Steve Nathan: For an average 500 bed hospital we analyse about 100 million data items in real-time annually. We expect this volume of data to increase dramatically as more centers deploy hospital-wide automated real-time streaming of data from patient monitors into the EMR.
Q3. Why early detection is important?
Steve Nathan: Let’s look at the example of sepsis, which is the body’s systemic toxic response to an infection. Clinicians know how to treat sepsis once identified, but it’s often difficult to identify early because it can mimic other conditions and there are a multitude of clinical variables involved, some of which are subjective in nature.
At the later stages of sepsis, mortality increases almost 8% with every hour of delayed treatment. So technology that can assist clinicians in early identification is important.
Q4. What is your back-end platform for real-time data processing and analytics?

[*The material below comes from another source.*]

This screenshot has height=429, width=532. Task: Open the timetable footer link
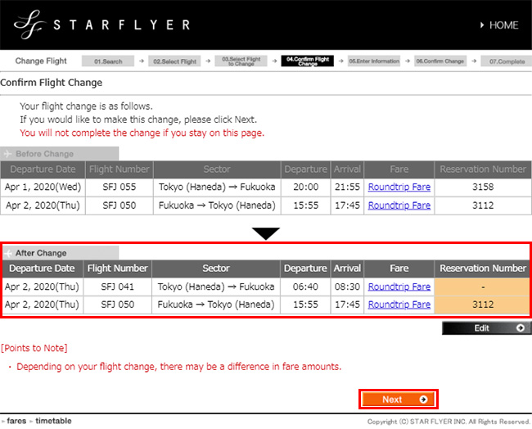coord(53,421)
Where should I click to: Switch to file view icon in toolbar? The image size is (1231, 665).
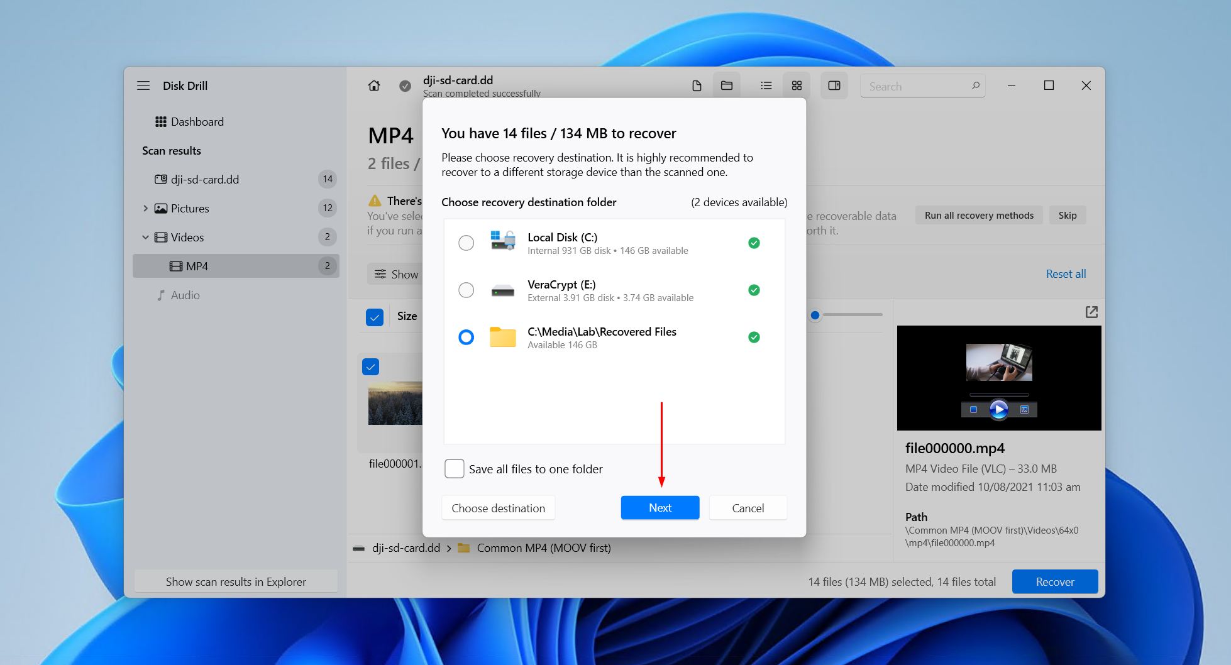tap(697, 85)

Steve Nathan: The major components of the backend are Mirth (open source HL7 parsing/transform), a data aggregator, a real-time data streaming engine, Jess rules engine, the core analytics engine (including NLP pipeline), and Cassandra NoSQL database from DataStax.
Q5 What are the main technical challenges you encounter when you analyse big data sets that are composed of previous patient histories and medical records?
Steve Nathan: Input data comes from a wide variety of centers and is wildly heterogeneous. Issues range from proprietary health IT systems and incompatible usage of available standards like HL7, to wide variations in clinical language used by physicians and nurses in their notes, to varying patterns of diagnostic testing by different providers. And of course every patient is unique. So much of our system is dedicated to producing a standardized timeline for each patient in which every variable has a consistent interpretation, no matter where it originally came from. We then use these patient timelines as input for machine learning, and there are some unique challenges there in developing predictive models that are appropriate for use in real-time decision support.
Q6. Why did you choose a NoSQL database for this task?
Steve Nathan: The primary motivation was flexibility of data representation. We wanted to be able to change schemas dynamically. Also, DataStax’s integration of Cassandra with Solr was very important for us because we do a lot text mining as part of our overall approach.
Q7. What are the lessons learned so far?
Steve Nathan: Processing huge amounts of historical patient data in simulations to refine predictive models is very challenging to do with good performance. We must be able to run many years worth of archived data through the system in a small number of hours, so the system architecture must be designed with this processing mode in mind.
It is important to consider early on how to upgrade the live system with no down time while avoiding the possibility of losing any data.
Q8. What about data protection issues?
Steve Nathan: We comply with HIPAA regulations and go to great lengths to protect data. This includes work processes and policies for all employees, contractors, and business associates. And, importantly, it includes the architecture and deployment of our systems – for example all data is transferred via VPN, and every VPN connection is terminated in a VM that contains a single protected dataset, rather than terminating at a DC router.
Q9. Which relationships exist between Amara and UC San Diego?
Steve Nathan: There is no formal relationship between Amara and UCSD. Amara’s co-founder and chairman, Dr. Ramamohan Paturi, is a professor of Computer Science at UCSD.
Qx. Anything else you wish to add?
Steve Nathan: Analysis of big data can identify the subtle differences that explain why similar-seeming patients have different outcomes, and predictive decision support can help physicians guide more patients on the path to recovery.
Steve Nathan has over 25 years in the enterprise software industry. As CEO of Parity Computing beginning in 2008, Steve led the company’s product expansion with a pioneering analytics platform for enhancing biomedical research productivity. He then led the formation of Amara Health Analytics, the concept and strategy for the Clinical Vigilance™ product line, and the spinout of Amara as an independent company.
Steve has held key leadership positions at recognized technology innovators Sun Microsystems and Cray Research, as well as at start-ups Celerity Computing, Alignent Software, and Exist Global. As General Manager at Sun Microsystems, he had P&L responsibility for messaging, portal, and web infrastructure in the iPlanet business unit, where he grew the annual revenue of this product line from $15M to $150M in three years.
Steve holds B.S. degrees from the University of California at Riverside in Computer Science, Mathematics, and Psychology; and he is a 1999 graduate of the Stanford University Business Executive Program.